▶ _What you should do_
Extract, in full, the lines below, beginning at the first and ending with the line that contains "The width and height of the screenshot is (728, 587).". Pictures do not belong in the copy.

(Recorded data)
[Start of Attachment]

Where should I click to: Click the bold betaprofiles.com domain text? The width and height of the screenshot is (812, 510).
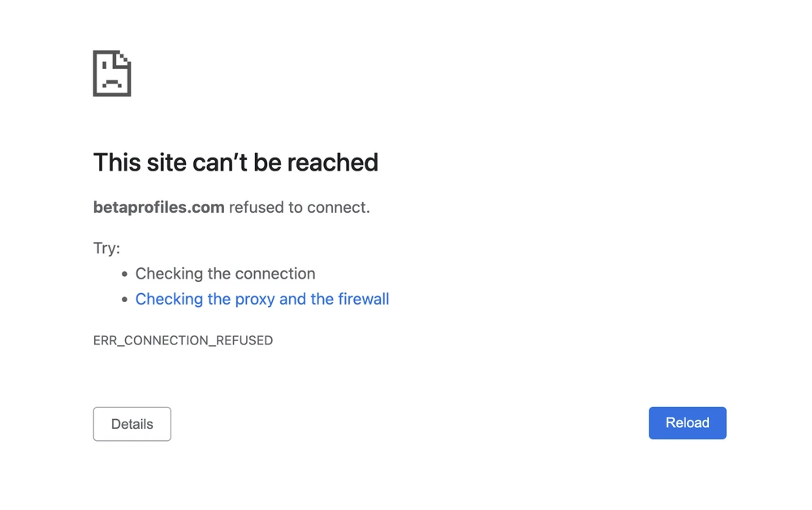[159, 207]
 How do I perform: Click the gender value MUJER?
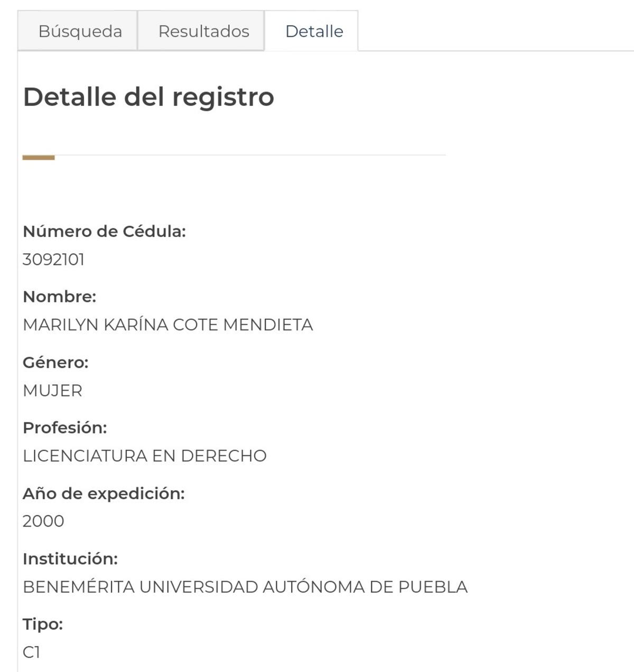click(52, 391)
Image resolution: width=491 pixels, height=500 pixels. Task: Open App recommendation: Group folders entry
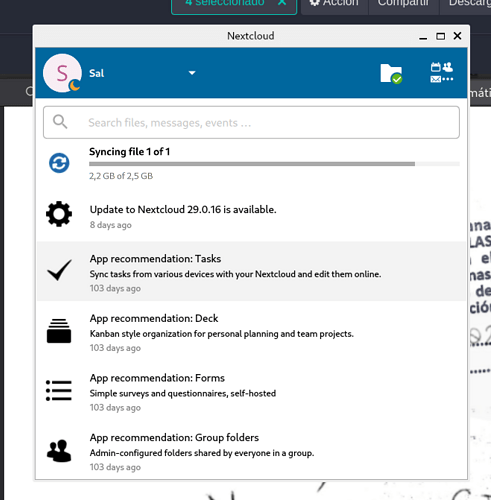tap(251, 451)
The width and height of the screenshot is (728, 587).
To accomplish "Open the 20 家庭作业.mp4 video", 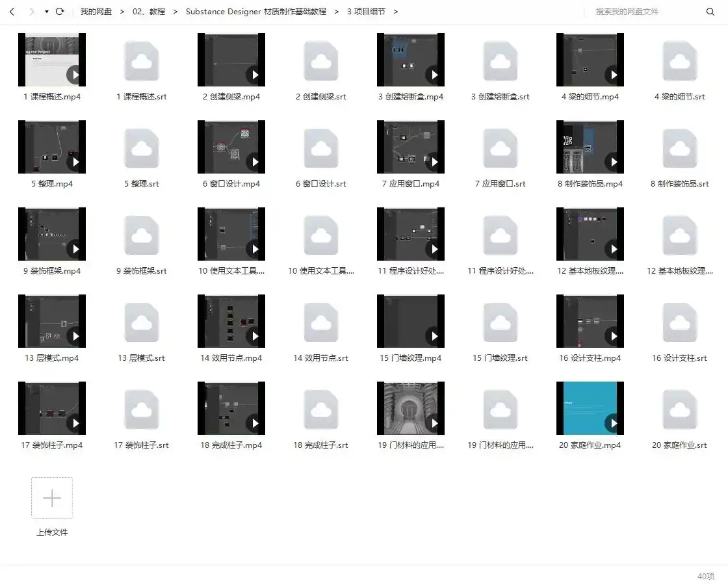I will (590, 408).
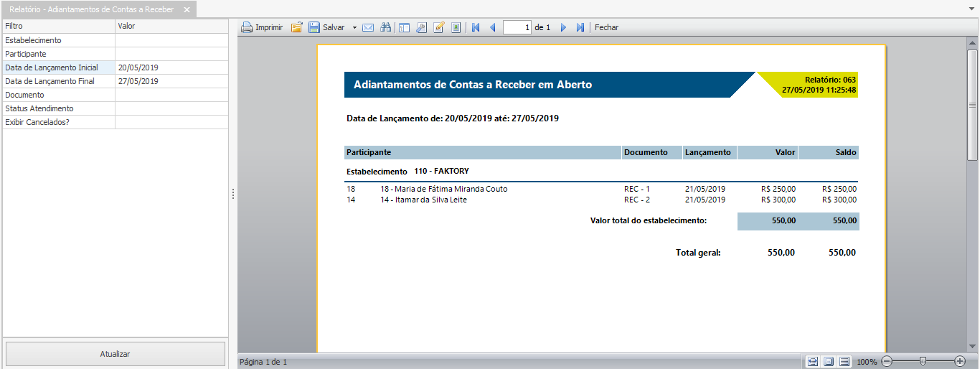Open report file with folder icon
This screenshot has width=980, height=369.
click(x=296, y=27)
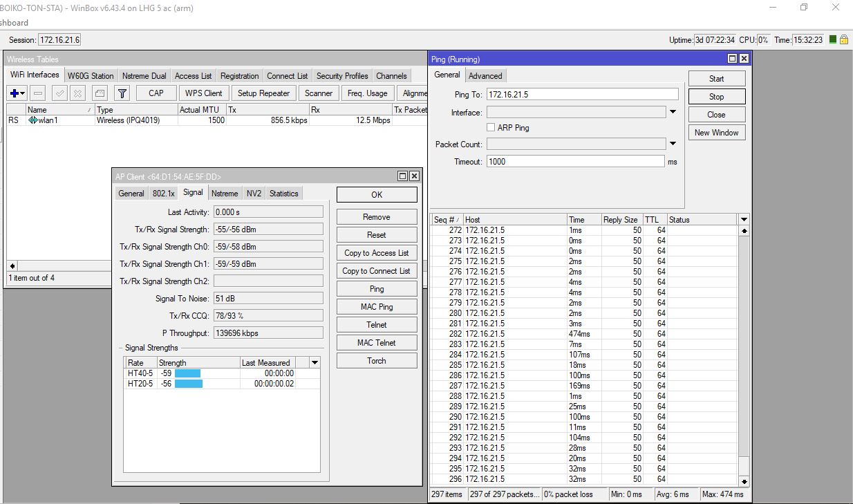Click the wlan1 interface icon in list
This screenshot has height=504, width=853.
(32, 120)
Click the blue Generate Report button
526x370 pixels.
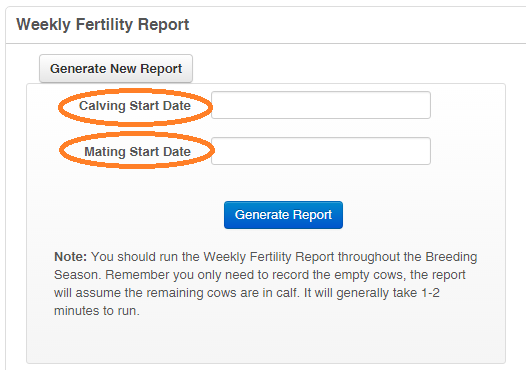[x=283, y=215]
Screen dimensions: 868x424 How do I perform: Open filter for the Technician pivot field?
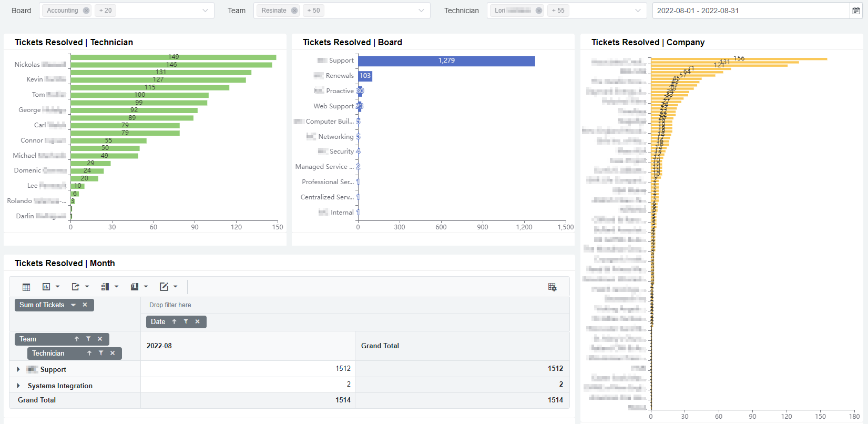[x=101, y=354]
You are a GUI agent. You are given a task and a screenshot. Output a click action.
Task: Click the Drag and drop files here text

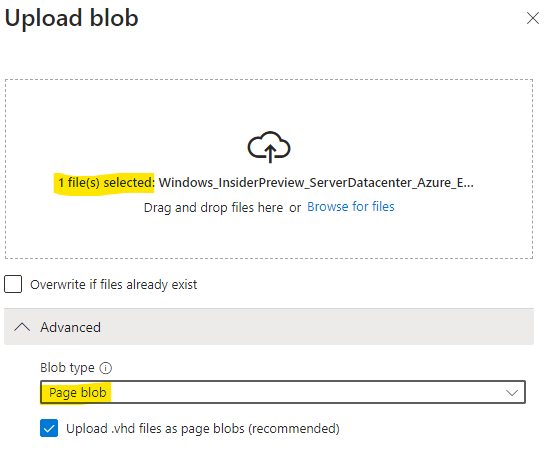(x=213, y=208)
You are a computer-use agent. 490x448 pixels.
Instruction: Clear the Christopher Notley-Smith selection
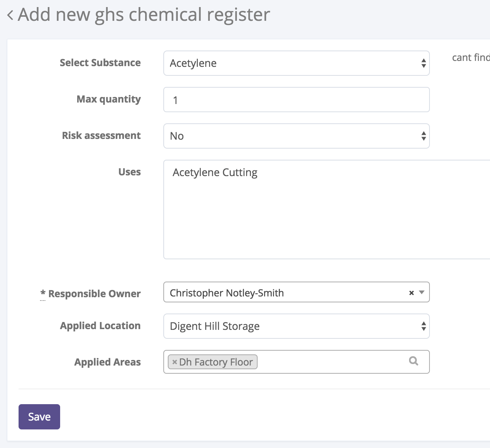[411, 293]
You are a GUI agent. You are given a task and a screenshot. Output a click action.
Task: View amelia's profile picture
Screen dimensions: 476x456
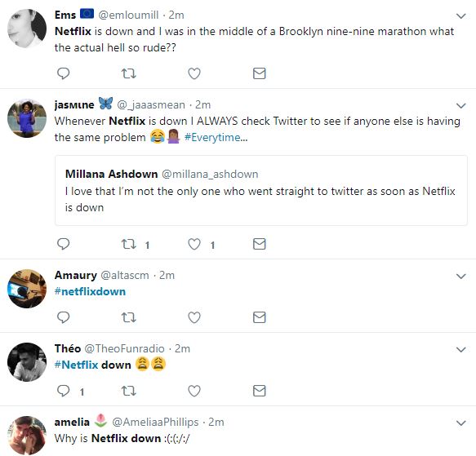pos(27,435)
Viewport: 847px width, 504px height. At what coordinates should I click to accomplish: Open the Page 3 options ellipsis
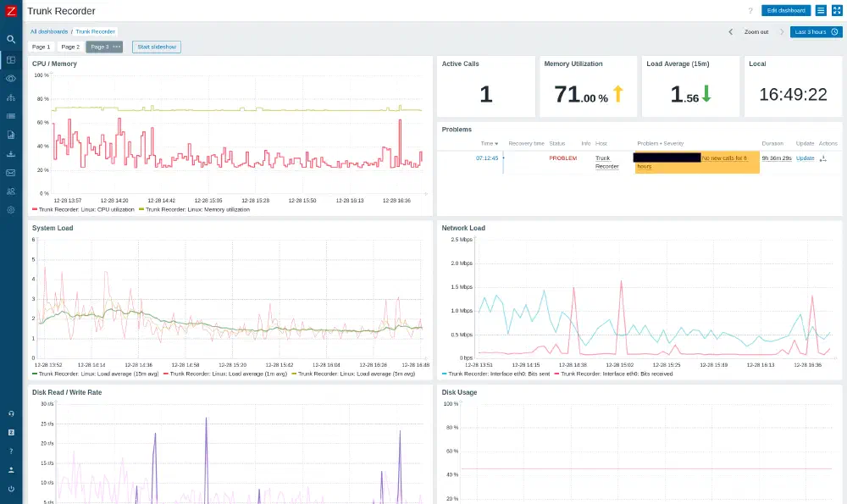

[End of Attachment]

▶ _Solution for this task_
Where should I click to: Click the bold betaprofiles.com domain text? The width and height of the screenshot is (812, 510).
[159, 207]
 How do I perform: Click the gender value MUJER?
click(52, 391)
Image resolution: width=491 pixels, height=500 pixels. Task: Open App recommendation: Group folders entry
tap(251, 451)
The width and height of the screenshot is (728, 587).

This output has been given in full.